Write out exactly the lines from the start of the entries through the one that contains "[Dark Mode] (120, 12)", including both.

◆ Given data:
--
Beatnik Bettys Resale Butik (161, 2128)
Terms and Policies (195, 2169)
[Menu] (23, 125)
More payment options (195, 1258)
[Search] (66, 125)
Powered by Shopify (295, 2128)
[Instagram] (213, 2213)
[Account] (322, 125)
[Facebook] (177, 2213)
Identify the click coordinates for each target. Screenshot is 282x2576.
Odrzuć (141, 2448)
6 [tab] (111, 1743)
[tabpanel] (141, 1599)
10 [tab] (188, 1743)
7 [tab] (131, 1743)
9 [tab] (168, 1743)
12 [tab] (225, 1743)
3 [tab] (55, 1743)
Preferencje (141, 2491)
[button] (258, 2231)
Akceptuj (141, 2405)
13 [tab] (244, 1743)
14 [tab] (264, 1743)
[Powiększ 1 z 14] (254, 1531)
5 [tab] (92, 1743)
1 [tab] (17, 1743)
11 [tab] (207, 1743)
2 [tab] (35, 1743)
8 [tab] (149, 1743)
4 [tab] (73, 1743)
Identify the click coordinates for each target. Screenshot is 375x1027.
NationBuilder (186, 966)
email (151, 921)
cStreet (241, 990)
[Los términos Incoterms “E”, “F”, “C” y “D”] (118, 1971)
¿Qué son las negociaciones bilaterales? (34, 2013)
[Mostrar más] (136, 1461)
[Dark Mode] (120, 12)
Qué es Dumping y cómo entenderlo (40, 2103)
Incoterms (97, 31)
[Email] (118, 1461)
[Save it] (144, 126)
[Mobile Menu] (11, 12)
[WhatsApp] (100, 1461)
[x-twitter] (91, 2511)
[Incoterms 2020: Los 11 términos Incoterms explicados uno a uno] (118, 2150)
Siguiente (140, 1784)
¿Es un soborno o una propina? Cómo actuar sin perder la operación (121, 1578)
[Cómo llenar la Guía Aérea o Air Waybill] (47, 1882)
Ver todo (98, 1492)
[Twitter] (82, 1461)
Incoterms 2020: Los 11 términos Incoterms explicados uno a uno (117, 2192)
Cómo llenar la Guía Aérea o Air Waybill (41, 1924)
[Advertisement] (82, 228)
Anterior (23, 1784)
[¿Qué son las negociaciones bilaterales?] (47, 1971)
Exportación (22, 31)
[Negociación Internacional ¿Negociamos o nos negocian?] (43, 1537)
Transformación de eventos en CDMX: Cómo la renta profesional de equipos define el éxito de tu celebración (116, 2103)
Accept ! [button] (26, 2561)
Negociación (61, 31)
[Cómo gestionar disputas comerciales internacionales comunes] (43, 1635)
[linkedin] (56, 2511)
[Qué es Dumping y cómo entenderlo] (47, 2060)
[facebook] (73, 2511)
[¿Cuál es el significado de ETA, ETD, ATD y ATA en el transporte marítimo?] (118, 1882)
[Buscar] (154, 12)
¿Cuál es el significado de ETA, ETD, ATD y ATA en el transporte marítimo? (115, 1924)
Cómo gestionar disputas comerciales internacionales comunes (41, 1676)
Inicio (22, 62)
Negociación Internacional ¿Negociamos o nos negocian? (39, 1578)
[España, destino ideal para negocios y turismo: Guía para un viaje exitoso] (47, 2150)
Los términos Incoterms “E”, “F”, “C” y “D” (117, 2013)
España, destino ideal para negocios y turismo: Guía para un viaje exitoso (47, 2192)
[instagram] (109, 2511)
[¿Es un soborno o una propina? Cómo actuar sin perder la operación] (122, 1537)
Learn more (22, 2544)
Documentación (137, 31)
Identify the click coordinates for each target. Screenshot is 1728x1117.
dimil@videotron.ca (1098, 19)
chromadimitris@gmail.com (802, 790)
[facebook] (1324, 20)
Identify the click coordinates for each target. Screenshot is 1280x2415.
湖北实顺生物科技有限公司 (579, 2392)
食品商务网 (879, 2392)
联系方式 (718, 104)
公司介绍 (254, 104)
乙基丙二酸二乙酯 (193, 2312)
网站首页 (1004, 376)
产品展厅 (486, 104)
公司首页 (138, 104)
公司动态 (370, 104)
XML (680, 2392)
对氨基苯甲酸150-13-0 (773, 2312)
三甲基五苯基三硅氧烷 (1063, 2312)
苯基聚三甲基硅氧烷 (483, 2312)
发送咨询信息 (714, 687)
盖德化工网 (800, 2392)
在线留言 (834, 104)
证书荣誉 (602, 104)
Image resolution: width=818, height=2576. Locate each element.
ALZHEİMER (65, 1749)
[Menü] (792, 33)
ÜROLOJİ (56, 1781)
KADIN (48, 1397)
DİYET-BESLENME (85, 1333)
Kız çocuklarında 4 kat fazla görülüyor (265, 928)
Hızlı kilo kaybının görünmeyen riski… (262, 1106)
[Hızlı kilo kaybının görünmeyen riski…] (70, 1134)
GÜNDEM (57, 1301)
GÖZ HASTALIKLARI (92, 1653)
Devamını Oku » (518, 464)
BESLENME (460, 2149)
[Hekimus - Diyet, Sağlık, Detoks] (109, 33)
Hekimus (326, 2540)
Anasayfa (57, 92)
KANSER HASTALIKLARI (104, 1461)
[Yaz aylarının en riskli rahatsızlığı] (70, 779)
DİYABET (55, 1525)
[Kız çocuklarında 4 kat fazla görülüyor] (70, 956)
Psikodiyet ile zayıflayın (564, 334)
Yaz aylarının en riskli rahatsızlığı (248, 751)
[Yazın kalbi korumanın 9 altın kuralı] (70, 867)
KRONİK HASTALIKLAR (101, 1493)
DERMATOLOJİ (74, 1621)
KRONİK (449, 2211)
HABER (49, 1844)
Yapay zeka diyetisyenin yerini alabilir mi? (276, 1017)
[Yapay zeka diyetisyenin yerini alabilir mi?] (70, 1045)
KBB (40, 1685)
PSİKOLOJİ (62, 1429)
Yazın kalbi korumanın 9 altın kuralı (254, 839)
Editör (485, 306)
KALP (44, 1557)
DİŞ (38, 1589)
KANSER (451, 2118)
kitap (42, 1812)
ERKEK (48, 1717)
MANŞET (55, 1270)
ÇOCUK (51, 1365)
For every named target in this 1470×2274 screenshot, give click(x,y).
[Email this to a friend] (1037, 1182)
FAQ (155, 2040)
--
◆ Result for this task:
Beatnik Bettys Resale Butik (161, 2128)
Terms and Policies (195, 2169)
[Menu] (23, 125)
More payment options (195, 1258)
[Search] (66, 125)
Powered by Shopify (295, 2128)
[Instagram] (213, 2213)
[Account] (322, 125)
[Facebook] (177, 2213)
Identify the click coordinates for each target. Screenshot is 282x2576.
Odrzuć (141, 2448)
6 [tab] (111, 1743)
[tabpanel] (141, 1599)
10 [tab] (188, 1743)
7 [tab] (131, 1743)
9 [tab] (168, 1743)
12 [tab] (225, 1743)
3 [tab] (55, 1743)
Preferencje (141, 2491)
[button] (258, 2231)
Akceptuj (141, 2405)
13 [tab] (244, 1743)
14 [tab] (264, 1743)
[Powiększ 1 z 14] (254, 1531)
5 [tab] (92, 1743)
1 [tab] (17, 1743)
11 [tab] (207, 1743)
2 [tab] (35, 1743)
8 [tab] (149, 1743)
4 [tab] (73, 1743)
Identify the click coordinates for each target. Screenshot is 375x1027.
NationBuilder (186, 966)
email (151, 921)
cStreet (241, 990)
[Los términos Incoterms “E”, “F”, “C” y “D”] (118, 1971)
¿Qué son las negociaciones bilaterales? (34, 2013)
[Mostrar más] (136, 1461)
[Dark Mode] (120, 12)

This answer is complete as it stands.